__Your objective__
Write out the records below exactly as they appear, skipping each picture.

__Supplied information__
▼

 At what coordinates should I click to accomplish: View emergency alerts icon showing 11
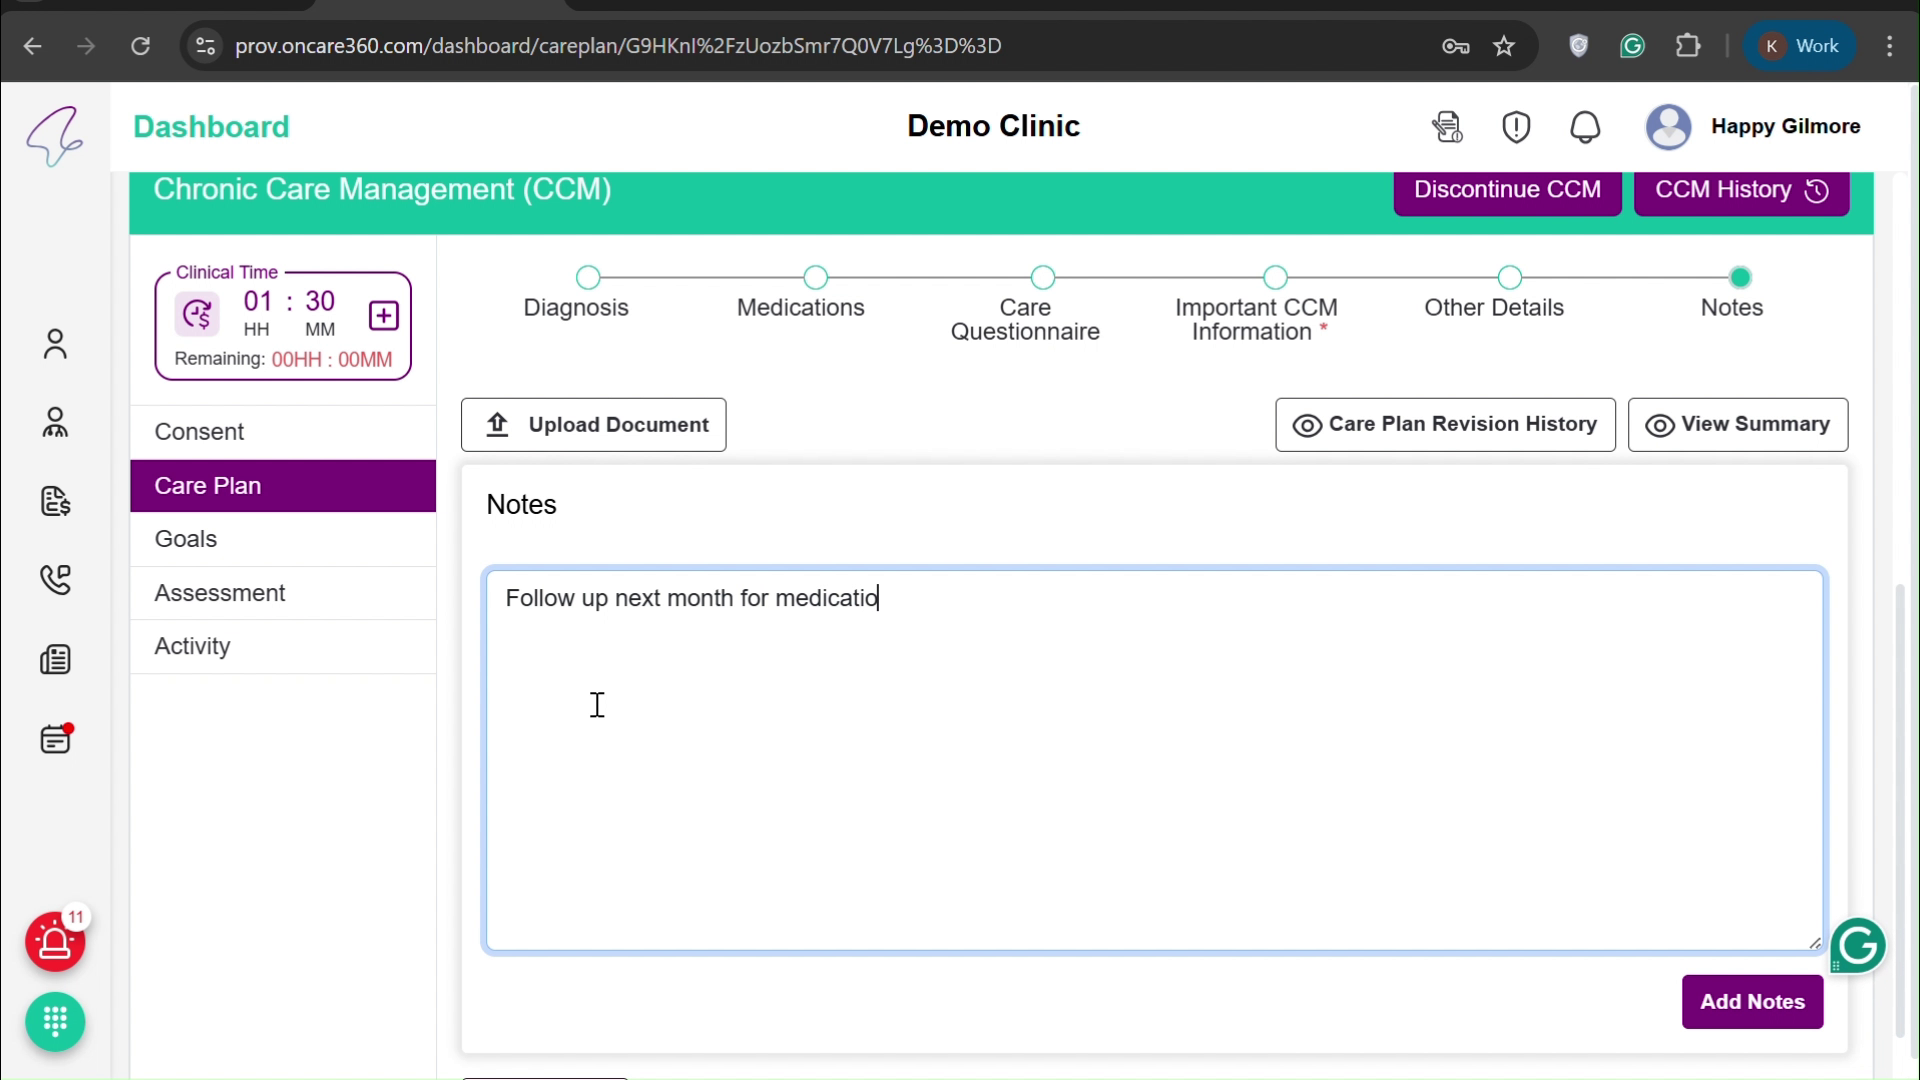click(x=55, y=943)
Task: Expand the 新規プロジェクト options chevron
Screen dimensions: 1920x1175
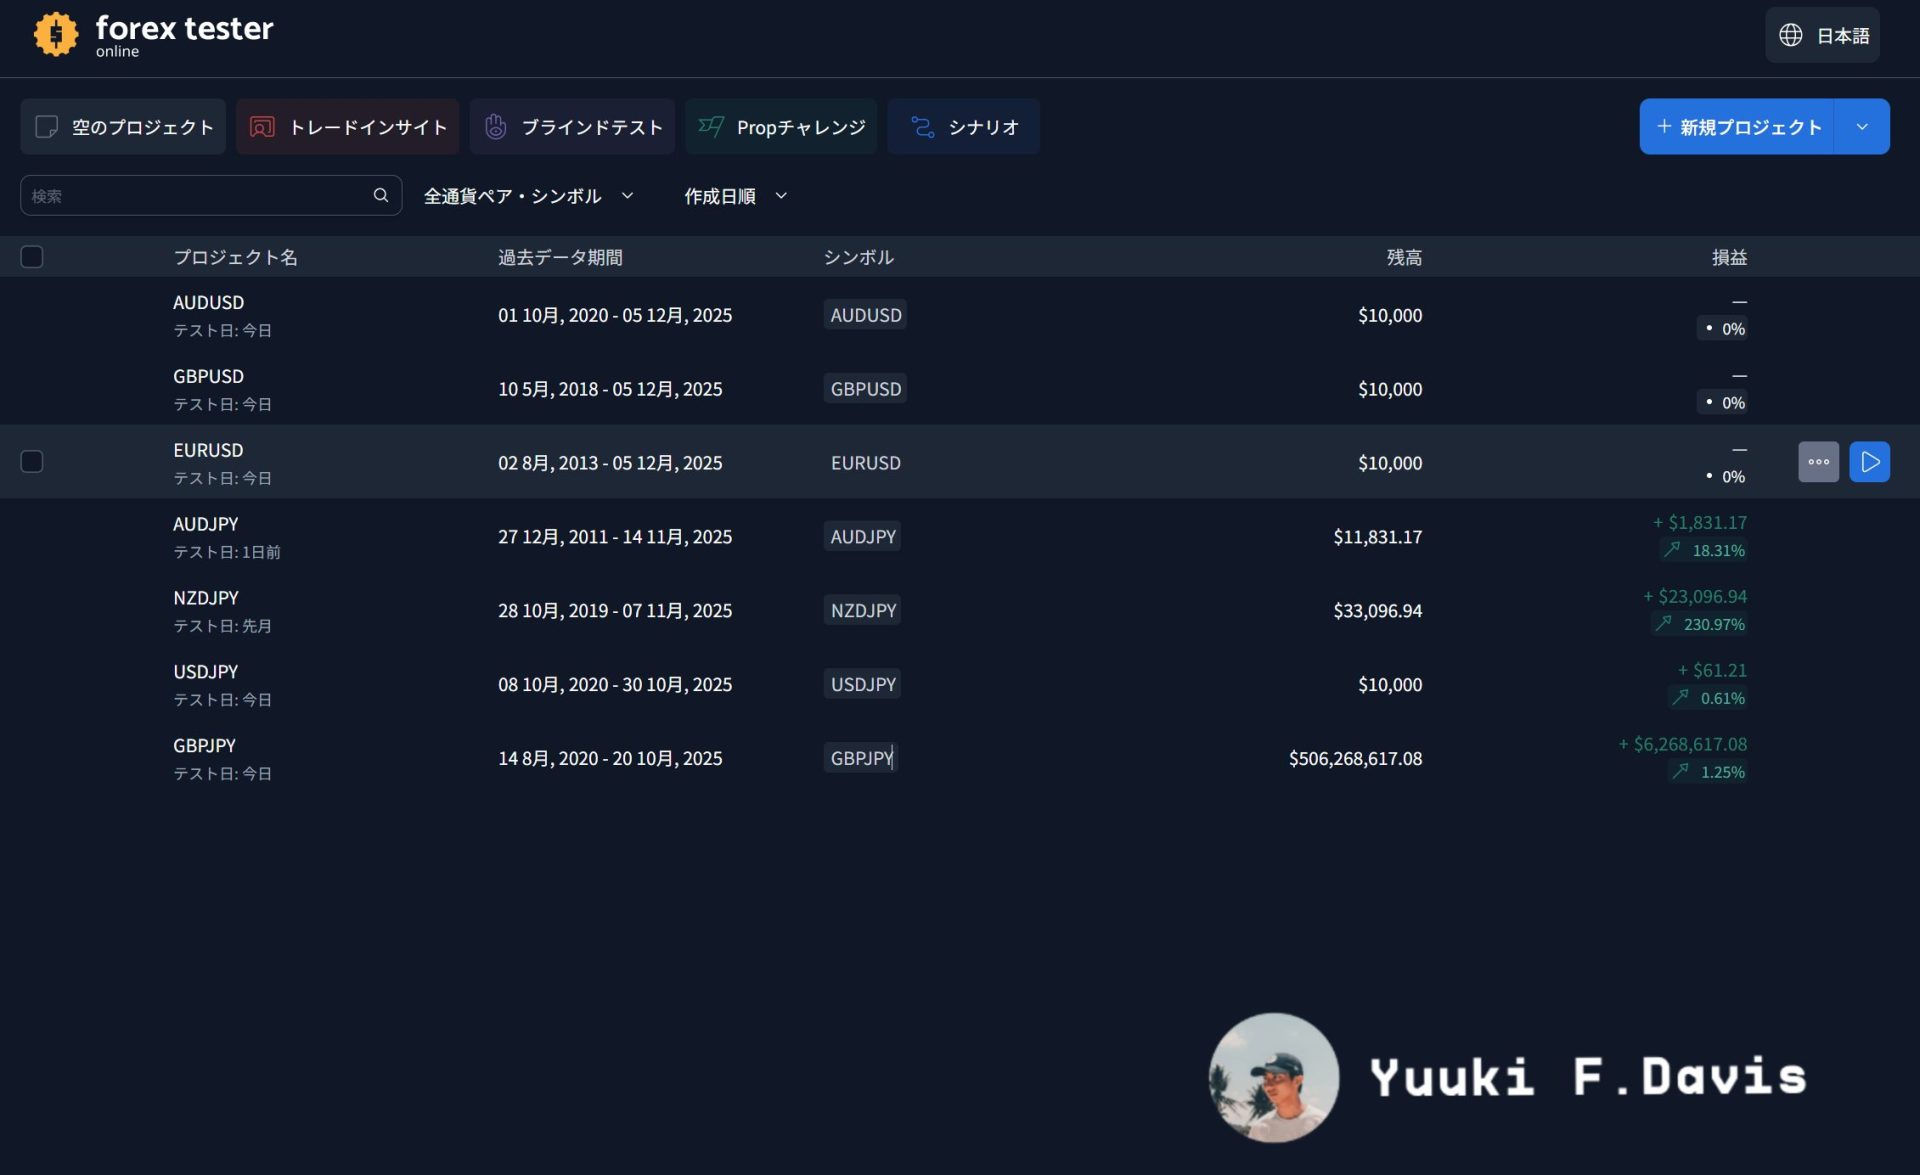Action: (x=1862, y=127)
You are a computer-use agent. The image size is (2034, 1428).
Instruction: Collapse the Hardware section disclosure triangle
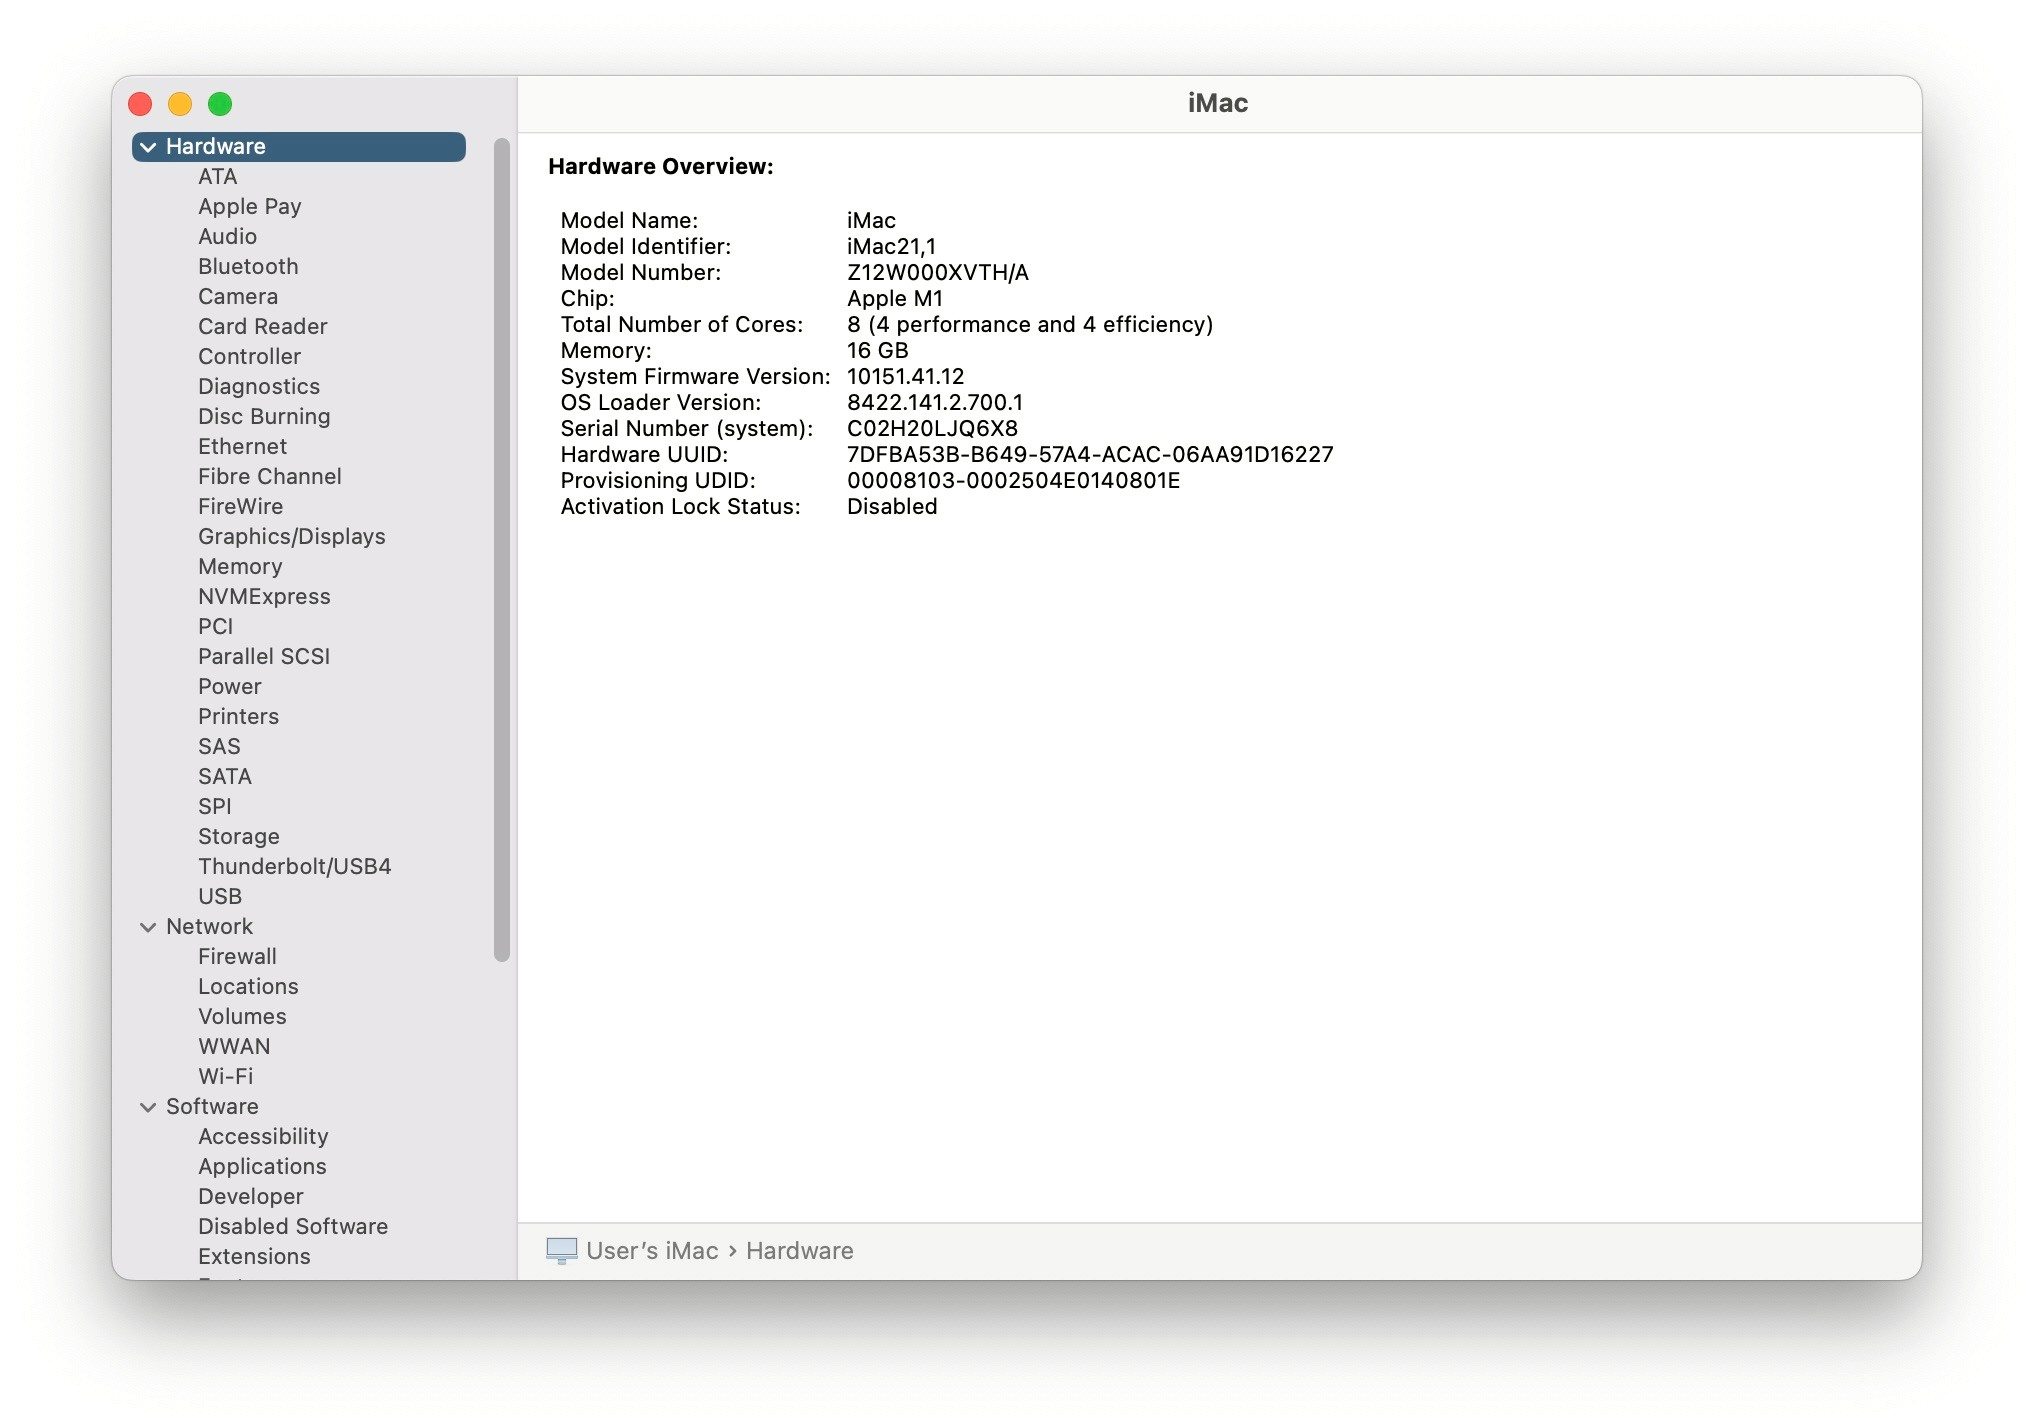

▲

__Exercise solution__
 At what coordinates should I click to accomplish: View emergency alerts icon showing 11
click(x=55, y=943)
Task: Expand the 新規プロジェクト options chevron
Screen dimensions: 1920x1175
Action: (x=1862, y=127)
You are a computer-use agent. The image size is (2034, 1428).
Instruction: Collapse the Hardware section disclosure triangle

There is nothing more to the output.